3
votes

Here is the setup - django project with celery and a CloudAMQP rabbitMQ worker doing the message brokering.

My Celery/RabbitMQ settings:

# RabbitMQ & Celery settings
BROKER_URL = 'ampq://guest:guest@localhost:5672/' # Understandably fake
BROKER_POOL_LIMIT = 1
BROKER_CONNECTION_TIMEOUT = 30
BROKER_HEARTBEAT = 30
CELERY_SEND_EVENTS = False
CELERY_ACCEPT_CONTENT = ['json']
CELERY_TASK_SERIALIZER = 'json'

A docker container running celery with the following command:

bash -c 'cd django && celery -A pkm_main worker -E -l info --concurrency=3'

The shared_task definition:

from __future__ import absolute_import

from celery import shared_task

@shared_task
def push_notification(user_id, message):
    logging.critical('Push notifications sent')
    return {'status': 'success'}

And me actually calling it when something happens (I have omitted some of the code because it does not seem to be relevant):

from notificatons.tasks import push_notification

    def like_this(self, **args):
    # Do like stuff and then do .delay()
    push_notification.delay(media.user.id, request.user.username + ' has liked your item')

So when this is ran - everything seems fine and dandy - the output looks like so:

worker_1 | [2016-03-25 09:03:34,888: INFO/MainProcess] Received task: notifications.tasks.push_notification[8443bd88-fa02-4ea4-9bff-8fbec8c91516]
worker_1 | [2016-03-25 09:03:35,333: CRITICAL/Worker-1] Push notifications sent
worker_1 | [2016-03-25 09:03:35,336: INFO/MainProcess] Task notifications.tasks.push_notification[8443bd88-fa02-4ea4-9bff-8fbec8c91516] succeeded in 0.444933412999s: {'status': 'success'}

So from what I gather the task has been ran and executed properly, the messages should be stopped and RabbitMQ should stop.

But in my RabbitMQ Management I see messages getting published and delivered non-stop:

RabbitMQ Admin GUI

So what I'm gathering from this is that RabbitMQ is trying to send some sort of confirmation and failing and retrying?
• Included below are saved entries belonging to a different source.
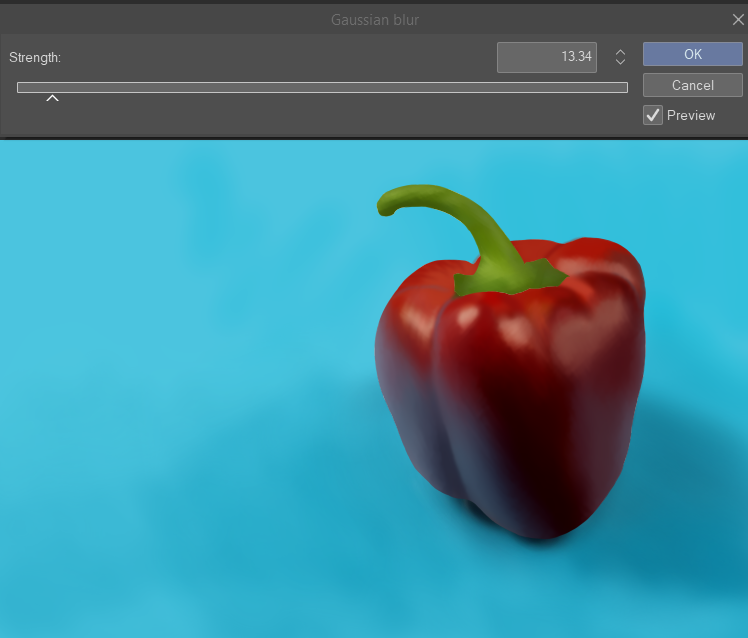Image resolution: width=748 pixels, height=638 pixels.
Task: Set Strength to minimum at slider's left end
Action: click(x=20, y=87)
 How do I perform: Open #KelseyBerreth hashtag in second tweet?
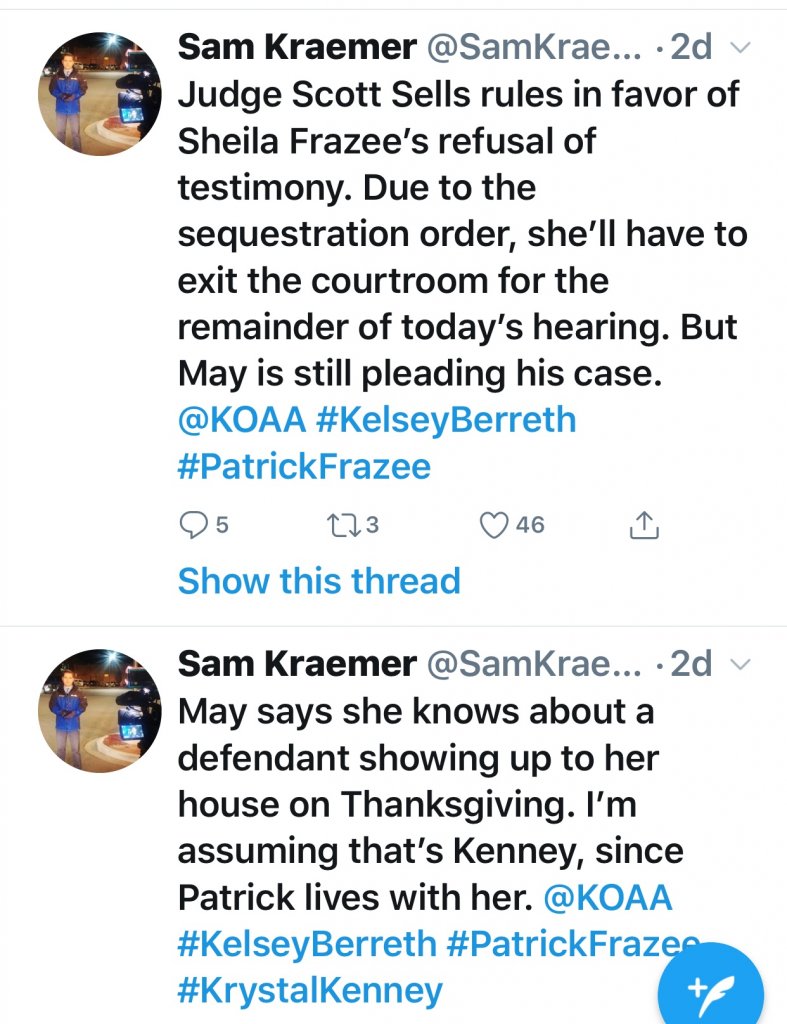coord(307,943)
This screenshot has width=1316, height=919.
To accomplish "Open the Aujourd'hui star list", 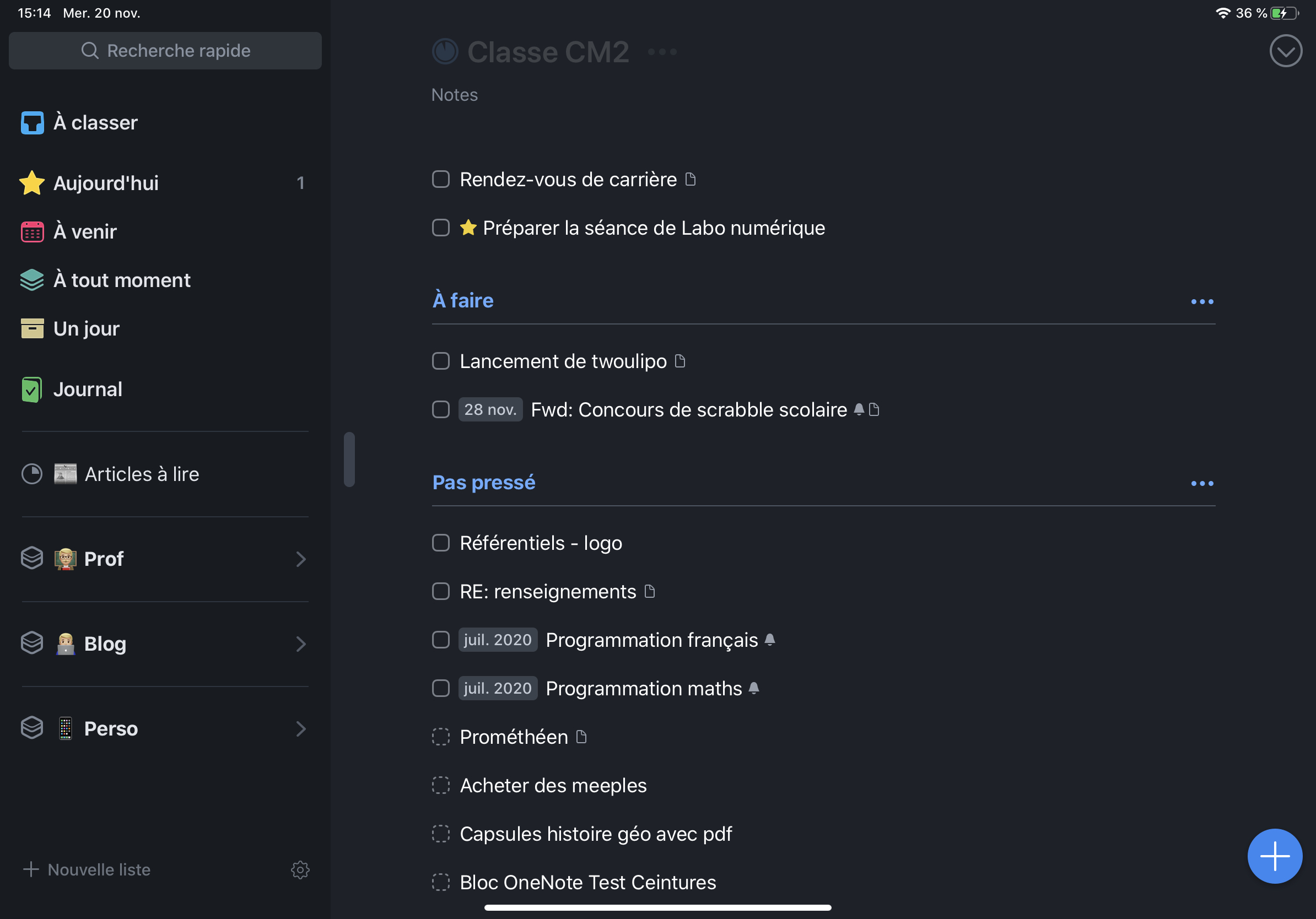I will pos(105,183).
Is there a way to actually turn this behavior off?

All help and advice is warmly welcomed.

EDIT: Forgot to mentions something important - until I call on push_notification.delay() the message tab is empty save for the heartbeat that comes and goes every 30 seconds. Only after I have called .delay() does this happen.

EDIT 2: CELERYBEAT_SCHEDULE settings (I've tried running with and without them - there was no difference but adding them just in case)

CELERYBEAT_SCHEDULE = {
    "minutely_process_all_notifications": {
        'task': 'transmissions.tasks.process_all_notifications',
        'schedule': crontab(minute='*')
    }
}

EDIT 3: Added View code. Also I'm not using the CELERYBEAT_SCHEDULE. I'm just keeping the config in the code for future scheduled tasks

from notifications.tasks import push_notification

class MediaLikesView(BaseView):
    def post(self, request, media_id):
        media = self.get_object(media_id)
        data = {}
        data['media'] = media.id
        data['user'] = request.user.id
        serializer = MediaLikeSerializer(data=data)
        if serializer.is_valid():
            like = serializer.save()
            push_notification.delay(media.user.id, request.user.username + ' has liked your item')
            serializer = MediaGetLikeSerializer(like)
            return self.get_mocked_pagination_response(status=status.HTTP_204_NO_CONTENT)
        return self.get_mocked_pagination_response(serializer.errors, status=status.HTTP_400_BAD_REQUEST)
1
Could you please post the code where you call the method like_this? and the value you have for CELERYBEAT_SCHEDULE if any? - trinchet
Hey. I've added the schedule. The method itself is inside a post method in a Django Rest Framework view class. Not sure if that would be helpful but I can toss it in there too. - Boris Gaganelov
Where is the method process_all_notifications? I mean, it should be at transmissions.tasks but, i don't see this code, could you please added it as well? - trinchet
Please add the code of the view as well - trinchet
There is no such method. It's just placeholder settings for the future if I ever want to add a CELERYBEAT and do crons. - Boris Gaganelov

1 Answers

2
votes

It's Celery's mingle and gossiping. Disable by adding --without-gossip --without-mingle --without-heartbeat to the command line arguments.

Also don't forget to set BROKER_HEARTBEAT = None when you've disabled heartbeats on the commandline, otherwise you'll disconnected after 30s. It's most often better to rely on TCP keepalive then AMQP heartbeats, or even worse, Celery's own heartbeats.